In 2004, Mr. Kerrey decided that he wanted to replace the existing building on that site, which has classrooms, a cafeteria and a library, amid wide agreement that it was drab and outdated. But participants in the planning said that the president pushed ahead with design ideas before the university had even settled on its mission.
“If he was talking to Donna Karan, trying to raise money, he would say it was going to be a fashion building,” recalled one, again speaking on condition of anonymity for fear of being punished. “If he was talking to someone else, he would say something else.”

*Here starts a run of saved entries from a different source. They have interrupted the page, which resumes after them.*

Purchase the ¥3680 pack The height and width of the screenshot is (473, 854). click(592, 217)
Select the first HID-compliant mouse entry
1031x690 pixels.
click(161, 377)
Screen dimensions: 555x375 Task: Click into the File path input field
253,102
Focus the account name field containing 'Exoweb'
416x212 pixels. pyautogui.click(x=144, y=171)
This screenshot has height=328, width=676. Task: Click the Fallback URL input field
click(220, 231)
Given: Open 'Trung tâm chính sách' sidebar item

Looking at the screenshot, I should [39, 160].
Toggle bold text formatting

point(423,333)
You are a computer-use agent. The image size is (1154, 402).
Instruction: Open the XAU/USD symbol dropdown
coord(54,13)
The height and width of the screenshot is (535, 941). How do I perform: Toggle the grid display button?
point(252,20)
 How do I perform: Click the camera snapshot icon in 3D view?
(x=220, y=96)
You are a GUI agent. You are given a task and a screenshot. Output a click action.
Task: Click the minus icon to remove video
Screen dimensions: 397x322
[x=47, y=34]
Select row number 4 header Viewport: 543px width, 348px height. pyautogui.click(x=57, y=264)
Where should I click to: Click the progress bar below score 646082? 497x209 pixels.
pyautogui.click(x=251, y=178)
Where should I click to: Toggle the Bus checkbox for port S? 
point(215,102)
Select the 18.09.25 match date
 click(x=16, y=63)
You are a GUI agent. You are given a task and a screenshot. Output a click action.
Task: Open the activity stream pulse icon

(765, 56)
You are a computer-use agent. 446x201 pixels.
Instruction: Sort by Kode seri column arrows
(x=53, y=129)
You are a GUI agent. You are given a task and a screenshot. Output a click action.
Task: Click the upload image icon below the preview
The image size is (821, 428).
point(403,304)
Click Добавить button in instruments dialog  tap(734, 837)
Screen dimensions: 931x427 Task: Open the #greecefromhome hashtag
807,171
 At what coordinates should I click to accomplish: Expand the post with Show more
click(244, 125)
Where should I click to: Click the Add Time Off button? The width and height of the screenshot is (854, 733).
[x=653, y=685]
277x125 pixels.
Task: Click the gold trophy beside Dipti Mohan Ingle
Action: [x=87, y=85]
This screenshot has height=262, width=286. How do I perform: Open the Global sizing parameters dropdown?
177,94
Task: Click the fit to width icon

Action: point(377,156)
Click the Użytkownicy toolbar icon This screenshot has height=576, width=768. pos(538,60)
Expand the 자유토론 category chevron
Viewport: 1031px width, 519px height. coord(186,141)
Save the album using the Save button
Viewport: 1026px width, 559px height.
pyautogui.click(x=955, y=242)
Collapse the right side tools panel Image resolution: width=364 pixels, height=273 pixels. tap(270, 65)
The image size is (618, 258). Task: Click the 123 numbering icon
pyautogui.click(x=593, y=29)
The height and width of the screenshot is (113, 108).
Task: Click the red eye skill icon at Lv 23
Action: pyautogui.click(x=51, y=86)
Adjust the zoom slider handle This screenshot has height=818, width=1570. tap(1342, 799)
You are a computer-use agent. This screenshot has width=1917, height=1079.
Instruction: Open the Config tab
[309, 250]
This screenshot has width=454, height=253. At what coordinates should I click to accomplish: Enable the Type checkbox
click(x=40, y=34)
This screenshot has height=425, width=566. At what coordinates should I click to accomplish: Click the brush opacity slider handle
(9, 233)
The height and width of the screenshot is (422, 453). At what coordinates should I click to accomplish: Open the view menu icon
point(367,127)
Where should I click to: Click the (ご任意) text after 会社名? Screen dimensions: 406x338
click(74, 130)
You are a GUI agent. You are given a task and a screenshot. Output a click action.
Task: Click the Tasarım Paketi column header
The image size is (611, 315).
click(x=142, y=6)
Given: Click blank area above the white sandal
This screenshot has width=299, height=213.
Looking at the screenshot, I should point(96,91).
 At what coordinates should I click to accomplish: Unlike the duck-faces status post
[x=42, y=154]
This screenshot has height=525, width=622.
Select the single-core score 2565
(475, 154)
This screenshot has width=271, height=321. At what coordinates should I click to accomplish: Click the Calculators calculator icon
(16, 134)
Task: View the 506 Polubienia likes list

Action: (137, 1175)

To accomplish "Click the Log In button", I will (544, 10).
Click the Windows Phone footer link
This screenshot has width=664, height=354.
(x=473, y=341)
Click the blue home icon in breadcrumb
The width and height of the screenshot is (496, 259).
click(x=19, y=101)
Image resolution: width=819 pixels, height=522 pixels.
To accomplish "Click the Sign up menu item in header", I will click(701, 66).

The architect Frank Gehry said that when he visited the New School for a lecture and dinner in 2004, he was offered the commission to design the building — only to discover a week later that another firm had been hired.
“He stood up at the dinner and talked all about how I was going to design this great new building,” Mr. Gehry said of Mr. Kerrey. “I was very excited. It is a block long and a great site.”
Mr. Kerrey denied that he ever offered Mr. Gehry the job; four years later, the run-down building, on the east side of Fifth Avenue between 13th and 14th Streets, remains untouched.
Others cite similar incidents that have bred ill will.
Stephen C. Schlesinger, a foreign policy expert and author of “Act of Creation: The Founding of the United Nations,” recalled his nine years as director of the World Policy Institute, which used to be part of the New School.
The institute functioned as a policy group, with two dozen fellows who did not teach but were “great advertisements for the New School,” Mr. Schlesinger said. But it lost money. Mr. Schlesinger said he discovered that Mr. Kerrey did not want to “put up with that anymore” by reading a statement from him to that effect in The New York Observer.
Mr. Schlesinger asked Mr. Kerrey for a one-year sabbatical, and said the president asked him “four or five times” during that year to come back and teach. But when he went to discuss specifics of returning, Mr. Kerrey “said ‘there is no teaching job,” Mr. Schlesinger recalled, adding that he had “turned down other jobs.”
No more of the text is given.